OK... The OS is not my favorite. It's currently a tie with OpenSolaris for me (nicer GUI on one, package management on the other), but both bot are behind Jaunty (and probably will be behind Karmic)
Well, that's fairly disappointing. I've been excitedly watching for it to make it into the operating system. I think it would be a positive but subtle shake-up for the industry.
Unfortunately, if Apple dropped ZFS because of the NetApp lawsuit that means their homegrown next-gen filesystem will probably avoid many of the efficient-yet-patented techniques found in ZFS.
How much could they roll their own for, few hundred thousand? Depends on timescale and starting point I suppose. But let's call it $1Million USD. That surely puts an upper bound on licensing the tech needed from NetApp to continue with ZFS. Perhaps they just think ZFS sucks?
Writing a file system isn't the hard part. Testing and verifying that it actually works under all kinds of strange scenarios and to make really really sure it won't corrupt your data, no matter what. That's the hard (and expensive) part. I seem to recall reiserFS being plagued with a number of bugs that only showed in uncommon corner cases that trivial testing wouldn't find.

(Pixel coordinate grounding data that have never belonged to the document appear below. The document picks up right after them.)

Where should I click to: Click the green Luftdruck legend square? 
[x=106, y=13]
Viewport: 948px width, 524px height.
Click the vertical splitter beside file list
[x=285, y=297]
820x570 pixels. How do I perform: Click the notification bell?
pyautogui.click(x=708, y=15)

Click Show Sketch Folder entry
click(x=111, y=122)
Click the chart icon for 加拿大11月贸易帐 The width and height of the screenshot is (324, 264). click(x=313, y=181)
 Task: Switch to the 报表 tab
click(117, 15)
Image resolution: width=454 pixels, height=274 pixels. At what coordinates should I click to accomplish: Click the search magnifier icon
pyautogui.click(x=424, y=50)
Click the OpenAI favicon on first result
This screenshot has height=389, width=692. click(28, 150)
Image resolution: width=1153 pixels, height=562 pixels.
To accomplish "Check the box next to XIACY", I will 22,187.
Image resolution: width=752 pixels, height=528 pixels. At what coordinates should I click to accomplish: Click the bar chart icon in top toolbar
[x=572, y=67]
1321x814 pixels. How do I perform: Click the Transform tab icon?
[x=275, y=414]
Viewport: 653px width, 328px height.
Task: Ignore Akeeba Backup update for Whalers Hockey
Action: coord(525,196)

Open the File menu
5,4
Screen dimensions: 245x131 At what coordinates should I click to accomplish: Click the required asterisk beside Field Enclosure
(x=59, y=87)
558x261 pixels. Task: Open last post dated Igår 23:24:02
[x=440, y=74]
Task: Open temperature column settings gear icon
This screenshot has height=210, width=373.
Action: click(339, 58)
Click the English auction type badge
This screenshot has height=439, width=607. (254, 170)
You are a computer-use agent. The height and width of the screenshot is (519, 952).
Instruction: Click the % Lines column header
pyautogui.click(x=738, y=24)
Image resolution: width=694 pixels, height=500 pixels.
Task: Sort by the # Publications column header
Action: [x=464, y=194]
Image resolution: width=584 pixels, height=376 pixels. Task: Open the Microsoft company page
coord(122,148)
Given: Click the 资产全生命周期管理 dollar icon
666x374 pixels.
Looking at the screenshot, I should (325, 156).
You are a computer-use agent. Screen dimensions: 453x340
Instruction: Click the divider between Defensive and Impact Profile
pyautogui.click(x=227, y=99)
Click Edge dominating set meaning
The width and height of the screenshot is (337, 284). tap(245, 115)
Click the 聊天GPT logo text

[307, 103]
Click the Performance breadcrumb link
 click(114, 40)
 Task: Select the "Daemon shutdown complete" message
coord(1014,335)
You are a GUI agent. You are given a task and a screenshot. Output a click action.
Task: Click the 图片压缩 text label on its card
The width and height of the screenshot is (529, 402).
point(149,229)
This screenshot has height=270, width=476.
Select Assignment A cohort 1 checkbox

I wouldn't expect them to use ZFS. It would be a really messed up court case when NetApps licensed the patents so Apple could use ZFS which NetApps was suing Sun / Oracle for a patent violation (head hurts). I would expect they would do a license to cover their own implementation of a file system.
That's too bad if so. ZFS is pretty cool technology (i've been pretty impressed with it so far for my personal use). I was really hoping it was going to be added at some point to OSX. Hopefully apple's in house implementation will fix a lot of the same issues ZFS was aiming at.